* **Required action**
Beginning with the line that contains "Open the address bar history dropdown arrow", transcribe the rest of the listing below exactly, including its last line, and exclude any pictures.
=======
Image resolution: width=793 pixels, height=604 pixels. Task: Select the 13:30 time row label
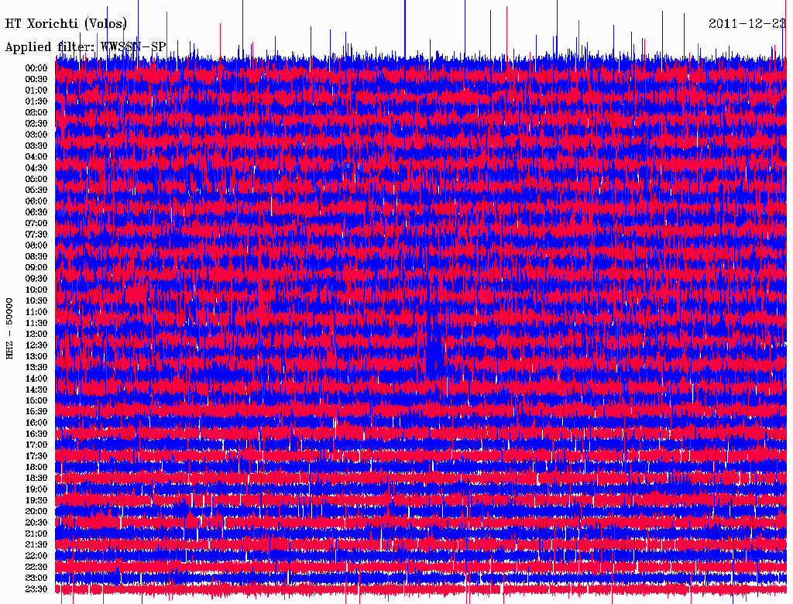point(36,368)
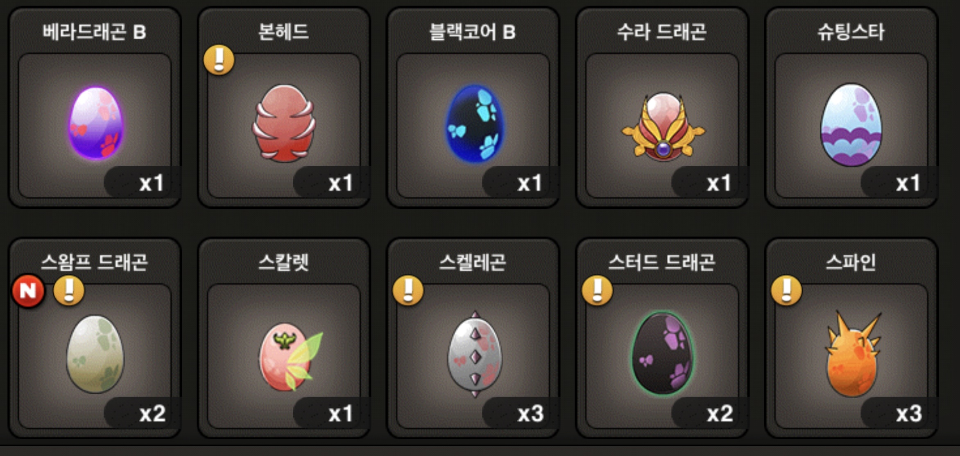This screenshot has width=960, height=456.
Task: Click the 슈팅스타 card title
Action: [851, 32]
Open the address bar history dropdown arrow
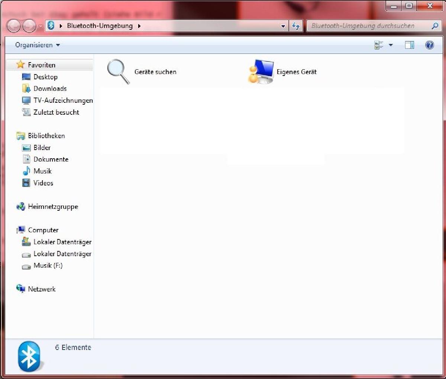The width and height of the screenshot is (446, 379). click(x=283, y=26)
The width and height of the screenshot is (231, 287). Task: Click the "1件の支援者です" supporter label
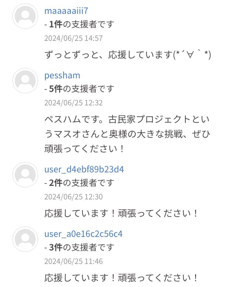click(x=79, y=25)
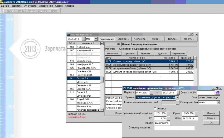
=======
* **Expected answer**
Open the address bar history dropdown arrow
The width and height of the screenshot is (446, 379). click(x=283, y=26)
The width and height of the screenshot is (231, 287). Task: Click the "1件の支援者です" supporter label
click(x=79, y=25)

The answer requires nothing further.